§ WHAT NEEDS TO BE DONE
Transcribe verbatim the passage of the forum thread on emergency exit lights below, starting at "# Forum Home" and ending at "burning tubes continuously.".

# Forum Home Renovation Lighting  After new emergency exit lights, looking at clipsal LED quicksmart ones, any good???

## wozzzzza

looking at new exit lights as the inspection was done today and recommended 4 out of 8 get replaced as they are burning tubes continuously.
committe said get them all replaced so looking for a decent new one.  i found these clipsal quicksmart series LED ones, looks ok, what do you think? who has these or installed them and can comment on their worthiness?? http://www.clipsal.com/trade/__data/...1/W0001386.pdf
Also considering the HPM LeGrande ones http://www.legrand.com.au/en/en/libl...2_Brochure.pdf
what to go for??

----------


## LinesElectrical

I have not used the clipsal ones but they look like a rebranded clevertronics unit whitch are great we usually use the legrand ones most of the time. 
They are specified for most gov commercial fit outs and have not had any faulty units, quality is good and they have lots of mounting positions so usually are a straight swap.

§ DATASET EXCERPT
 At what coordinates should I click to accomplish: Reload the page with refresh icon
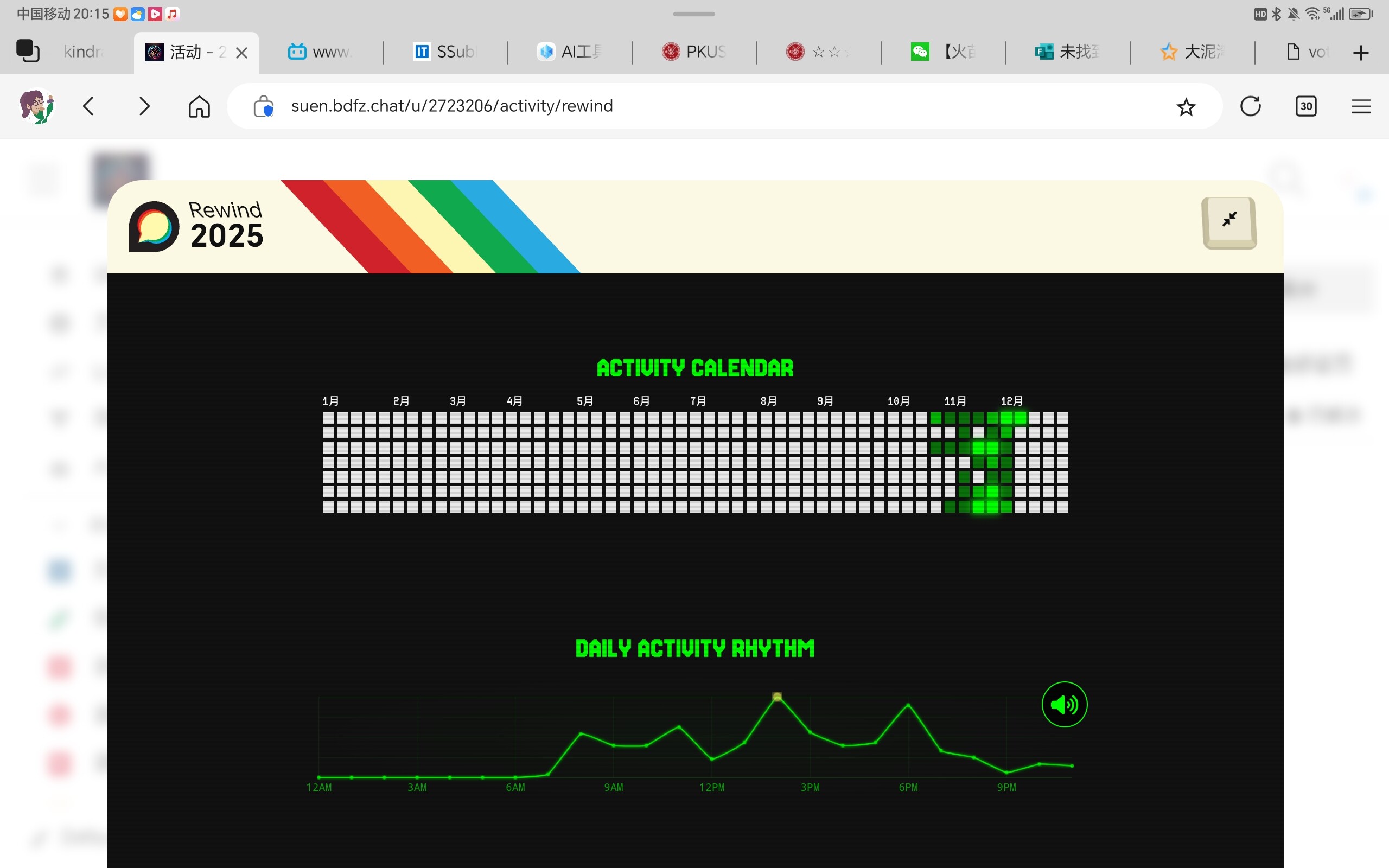[1250, 106]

§ SOLUTION FOR THIS TASK
# Forum Home Renovation Lighting  After new emergency exit lights, looking at clipsal LED quicksmart ones, any good???

## wozzzzza

looking at new exit lights as the inspection was done today and recommended 4 out of 8 get replaced as they are burning tubes continuously.